Set problem 1: Copy the two entries that come after the text below, word for word, and leave the pictures out.

Skip to content

XArchived: Client server discovery lifecycle

eugene yokota edited this page Sep 10, 2017 · 1 revision

How should the server be discovered, started, and shut down?

Discussion thread on sbt-dev

Some Objectives

  • Clients should auto-start the server as needed
  • If several clients start at once (not unlikely e.g. on login), we want to end up with only one server, at least "almost always in practice," even if we aren't theoretically race-free
  • If a server dies, we want to auto-start a new one
  • We don't want people to need to manually kill orphaned (clientless) servers
  • Server is scoped "per-build" (single instance for each root project directory)
  • Ctrl+C or OS reboot or hotspot crash should not result in people having to do manual lockfile cleanup
  • Potentially controversial, but based on experience: operating system lockfile functionality tends to be platform-specific and flaky (e.g. not working on NFS/AFS, not working between threads, stuff like that), so avoid if possible. This is likely a main question (whether to use FileLock).
  • There are more robust platform-specific solutions available, such as D-Bus on Linux, COM or window-based mechanisms on Windows, and launchd on Mac. These are likely a total pain in the ass to use from the JVM, though. Is there any sane-from-JVM way to do a reliable named lock?

Concerns (possibly newly discovered)

Records for processing:
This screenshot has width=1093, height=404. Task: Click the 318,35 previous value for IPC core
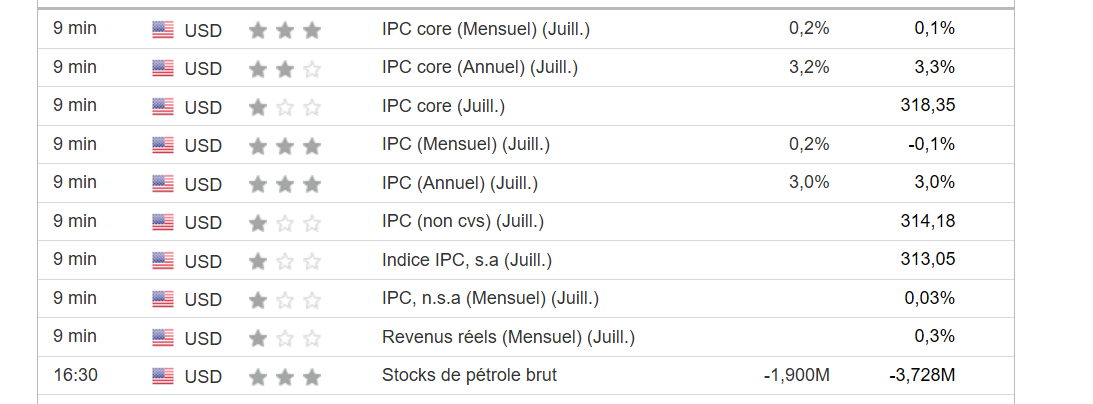[927, 106]
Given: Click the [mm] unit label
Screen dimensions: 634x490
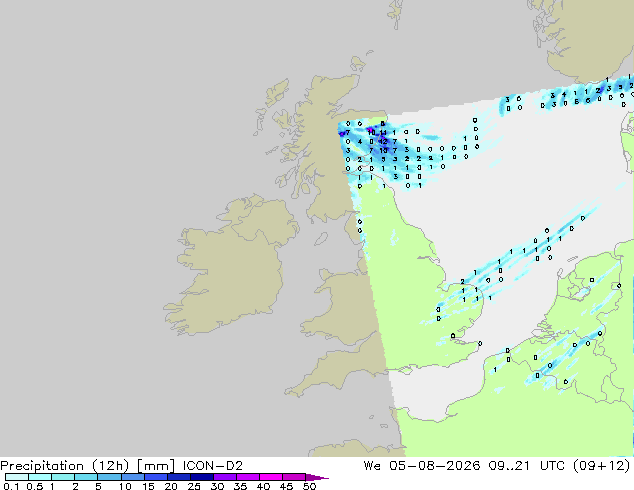Looking at the screenshot, I should pos(156,466).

Set problem 2: Write out the whole text on the client server discovery lifecycle above without changing a word.

Finished answer 1:
This screenshot has width=1093, height=404. Task: Click the 318,35 previous value for IPC core
[927, 106]
Given: Click the [mm] unit label
Screen dimensions: 634x490
Looking at the screenshot, I should pos(156,466).

Finished answer 2:
Skip to content

XArchived: Client server discovery lifecycle

eugene yokota edited this page Sep 10, 2017 · 1 revision

How should the server be discovered, started, and shut down?

Discussion thread on sbt-dev

Some Objectives

  • Clients should auto-start the server as needed
  • If several clients start at once (not unlikely e.g. on login), we want to end up with only one server, at least "almost always in practice," even if we aren't theoretically race-free
  • If a server dies, we want to auto-start a new one
  • We don't want people to need to manually kill orphaned (clientless) servers
  • Server is scoped "per-build" (single instance for each root project directory)
  • Ctrl+C or OS reboot or hotspot crash should not result in people having to do manual lockfile cleanup
  • Potentially controversial, but based on experience: operating system lockfile functionality tends to be platform-specific and flaky (e.g. not working on NFS/AFS, not working between threads, stuff like that), so avoid if possible. This is likely a main question (whether to use FileLock).
  • There are more robust platform-specific solutions available, such as D-Bus on Linux, COM or window-based mechanisms on Windows, and launchd on Mac. These are likely a total pain in the ass to use from the JVM, though. Is there any sane-from-JVM way to do a reliable named lock?

Concerns (possibly newly discovered)